Expression of Alpha Smooth Muscle Actin and Lysozyme in Various Glomerular Diseases.
- Author:
Sun Hee SUNG
;
Woon Sup HAN
- Publication Type:Original Article
- Keywords:
Glomerular disease;
Alpha-smooth muscle actin;
Lysozyme;
Microfilament;
Mesangium
- MeSH:
Actin Cytoskeleton;
Actins*;
Biopsy;
Diagnosis;
Disease Progression;
Glomerular Mesangium;
Glomerulonephritis;
Glomerulonephritis, IGA;
Glomerulonephritis, Membranoproliferative;
Glomerulonephritis, Membranous;
Glomerulosclerosis, Focal Segmental;
Humans;
Kidney;
Macrophages;
Mesangial Cells;
Muramidase*;
Muscle, Smooth*;
Nephrosis, Lipoid;
Sclerosis
- From:Korean Journal of Pathology
1998;32(1):51-57
- CountryRepublic of Korea
- Language:Korean
-
Abstract:
The cells of glomerular mesangium is composed mostly of intrinsic contractile mesangial cells and a few macrophages. Injury to the mesangium is central to many glomerular diseases. This study was aimed to evaluate and compare the expressions of alpha-smooth muscle actin (ASMA) and lysozyme in the mesangium of various human glomerular diseases and also of according to the severity of their progressions. We performed immunohistochemical and transmission electromicroscopic examinations in 51 cases of renal biopsy including 5 normal kidneys.
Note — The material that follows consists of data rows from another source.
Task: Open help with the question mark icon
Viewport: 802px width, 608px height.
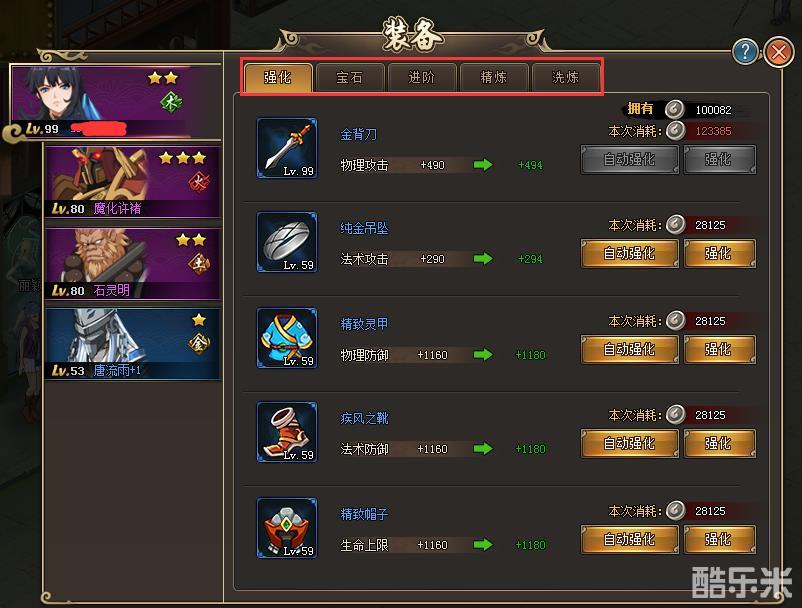Action: coord(745,52)
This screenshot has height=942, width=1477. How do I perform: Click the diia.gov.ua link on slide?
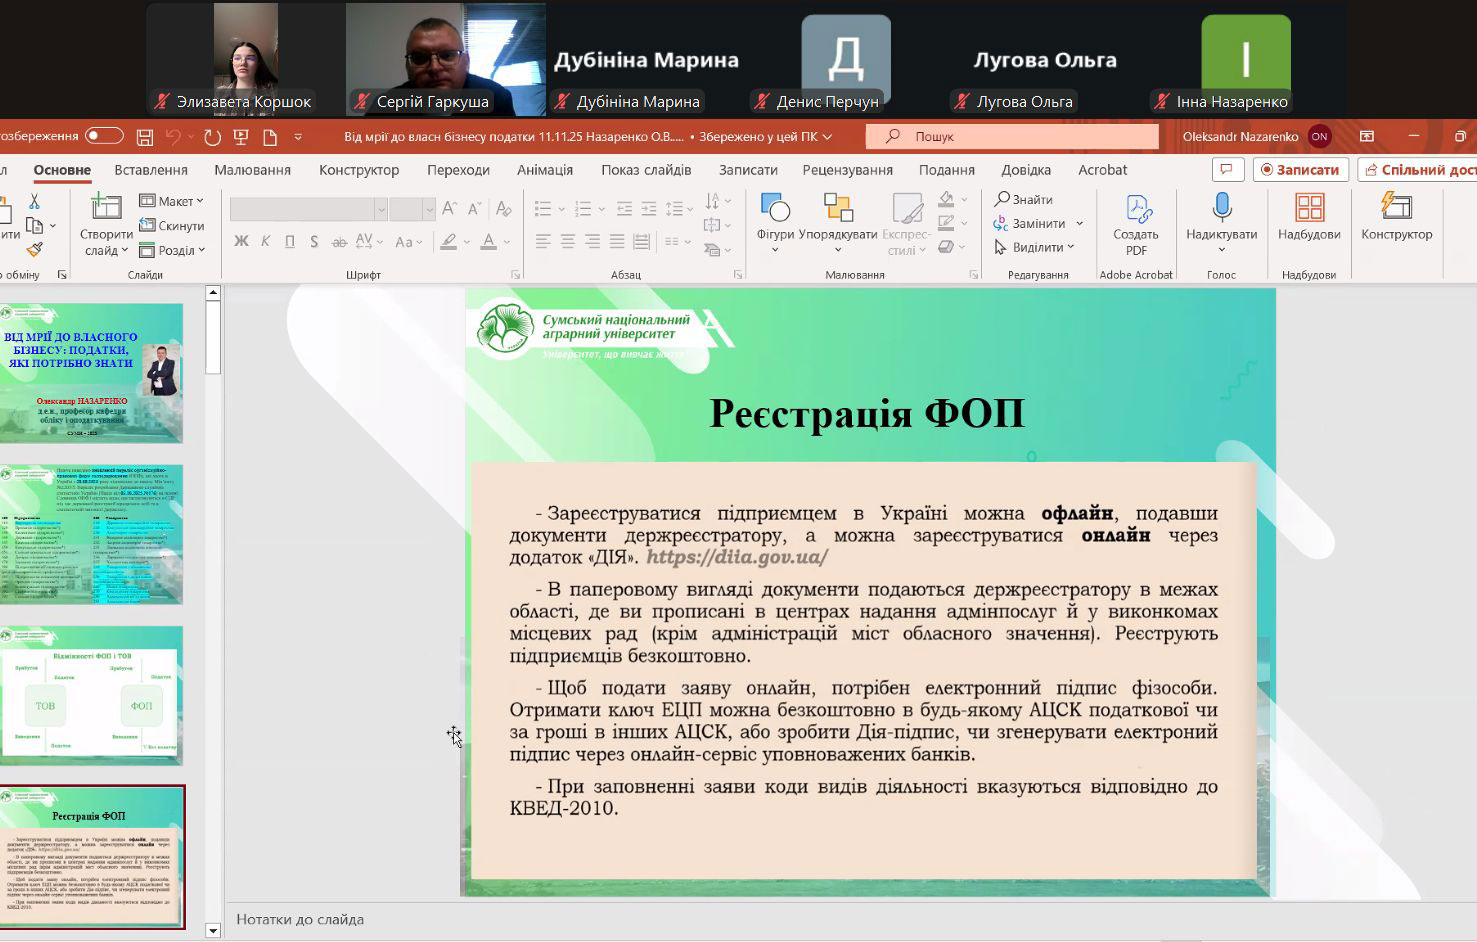coord(736,558)
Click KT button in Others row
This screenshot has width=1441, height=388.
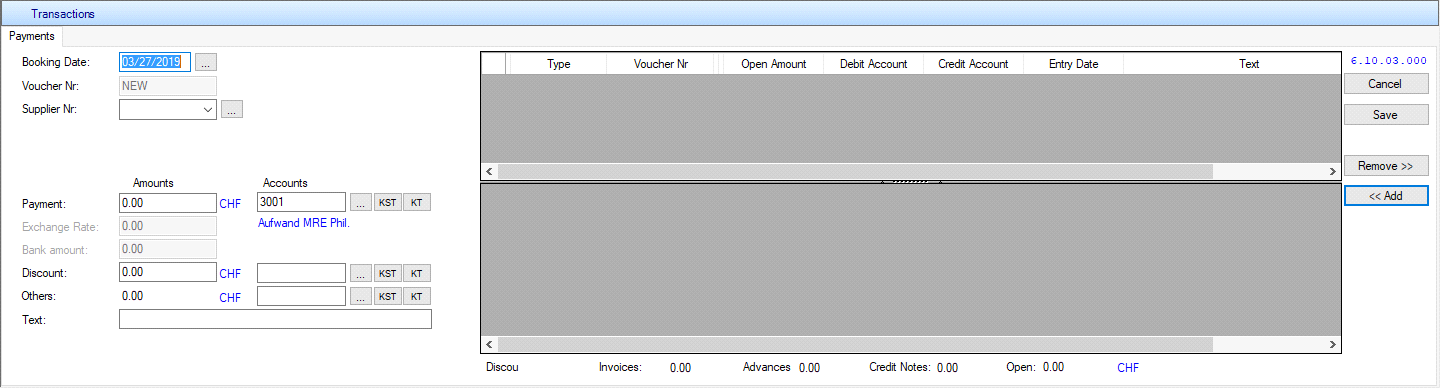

The results were as follows; (1) ASMA staining was negligible in normal glomeruli. (2) Increased ASMA staining was observed in the mesangium of glomeruli from all specimens of primary glomerular disease, regardless of their diagnosis. (3) The staining intensity of ASMA in mesangium was mild in minimal change disease and membranous glomerulonephritis, and strong in focal segmental glomerulosclerosis (FSGS), diffuse mesangial hypercellularity, membranoproliferative glomerulonephritis (MPGN), and IgA nephropathy (IgAN). (4) The staining intensity of ASMA have no correlation with mesangial immune deposits. (5) The staining intensity of ASMA in mesangium was inversely correlated with the disease progression in FSGS and IgAN. (6) Glomeruli showing global or segmental sclerosis invariably lacked ASMA. (7) Compared with ASMA, the mesangial cells with lysozyme expression were very rare, even though it was in proportion to ASMA staining. Interstitial ASMA expression was confined to fibrotic area in various glomerular diseases. In conclusion, the expression of ASMA and lysozyme in mesangium are increased in a variety of glomerular diseases, regardless of disease entity. Their intensity was in proportion to the mesangial cell proliferation. In progressive glomerulonephritis, such as IgAN and FSGS, the increased expression of ASMA was prominent in the early lesion, and decreased with the progression of the glomerular sclerosis.